— Short exercise A —
In the post about the giant cat chair photo postcards, what did Chay Hawes type into the search that brought up the site?
— Short exercise B —
In the entries, rewrite the part that opens with the line containing "Task: Open the My Tasks menu item" and closes with the line containing "Action: point(199,29)", keeping every line including the task lines, but shift each coordinate in the answers by -91.

— Passage provided —
------------------------------------------------------------

A Big Kitty Family Affair

Pam’s Pictorama Photo Post: I guess Pictorama rules are made to be broken, although there aren’t really many. Generally speaking the cardinal rule of Pictoama is that I own the object under discussion. I had barely set the parameter when I broke it back in the earliest days of this venture. (That post, devoted to some wonderful Norakuro toys can be found here.) However, since then I have pretty much stuck to my guns on that and if I have done it subsequent before today, I cannot remember when.

From a very early, not in my collection post!

However, I have an excellent reason for bending the rules today. An email came to me via the blog asking about what I call the giant cat chair photo postcards. I own several of these – many fewer than my photos of folks posing with Felix which seem to have started earlier (a few Felix tintype posts here and here), gone longer and reached the shores of Australia where folks posed with him in Katoomba among other resorts. (One of these posts can be found here.) I even have evidence of a giant Felix who appears to be directing traffic in Kualo Lumpur. (Here!)

Pams-Pictorama.com collection. Felix in Kuala Lumpur.

However, folks with the big kitty seem to have been exclusively in Great Britain. (We were simply backward here in the US, weren’t we? I haven’t seen the slightest evidence of any of the above. Nary even an early Mickey. Huh.)

Back to our story. Chay Hawes, a denizen of Great Britain wrote to say, My mum was looking through some albums and said “here’s my dad on this weird black cat thing at the seaside” (he’s the boy in the middle of the cat leaning towards his mother) so I typed “weird black cat photo margate” and amazingly your site came up as the first hit. I didn’t expect to find out about the cat so quickly! (Pictorama is always here to help with the important things. Posts about Margate and black cat goodness, including this very kitty, can be found here and here.)

------------------------------------------------------------

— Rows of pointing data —
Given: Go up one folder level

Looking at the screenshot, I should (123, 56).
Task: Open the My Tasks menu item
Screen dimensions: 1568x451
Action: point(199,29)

------------------------------------------------------------

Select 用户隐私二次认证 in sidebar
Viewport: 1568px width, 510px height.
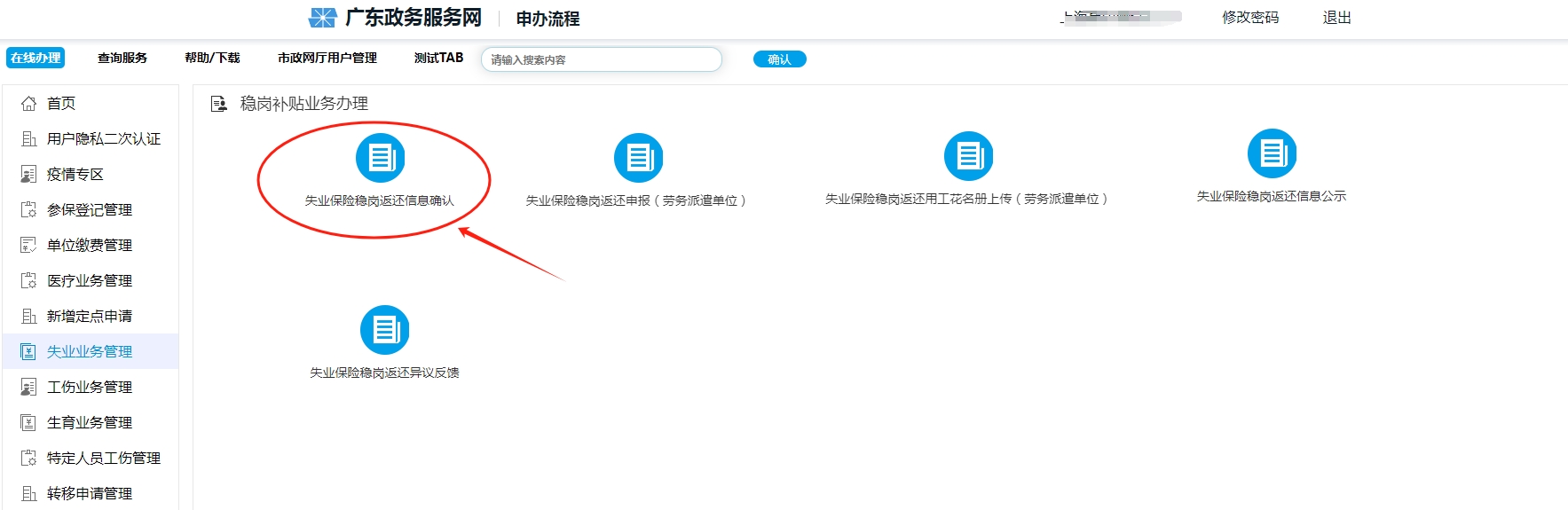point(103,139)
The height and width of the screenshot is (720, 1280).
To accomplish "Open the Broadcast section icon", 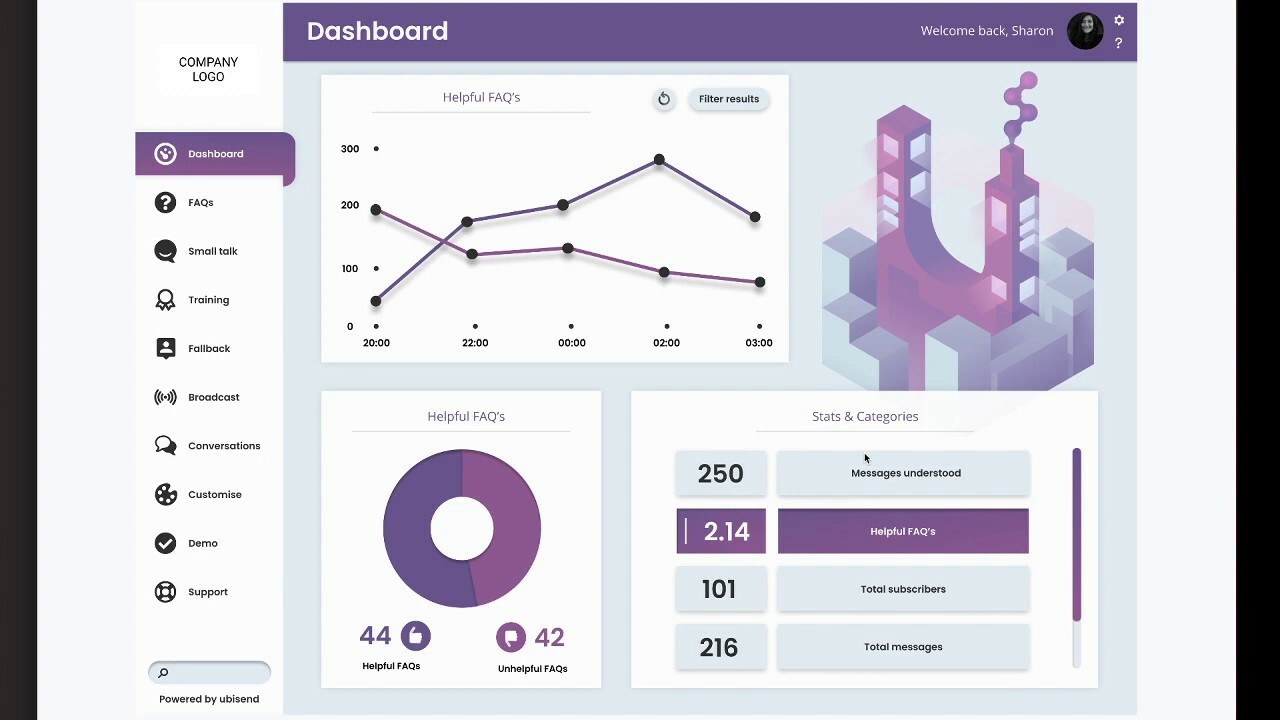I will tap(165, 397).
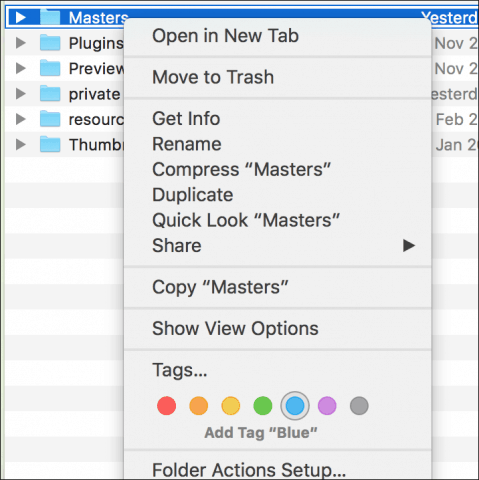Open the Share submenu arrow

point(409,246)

------------------------------------------------------------

— Complete answer A —
"weird black cat photo margate"

— Complete answer B —
Task: Open the My Tasks menu item
Screen dimensions: 1568x451
Action: point(108,-62)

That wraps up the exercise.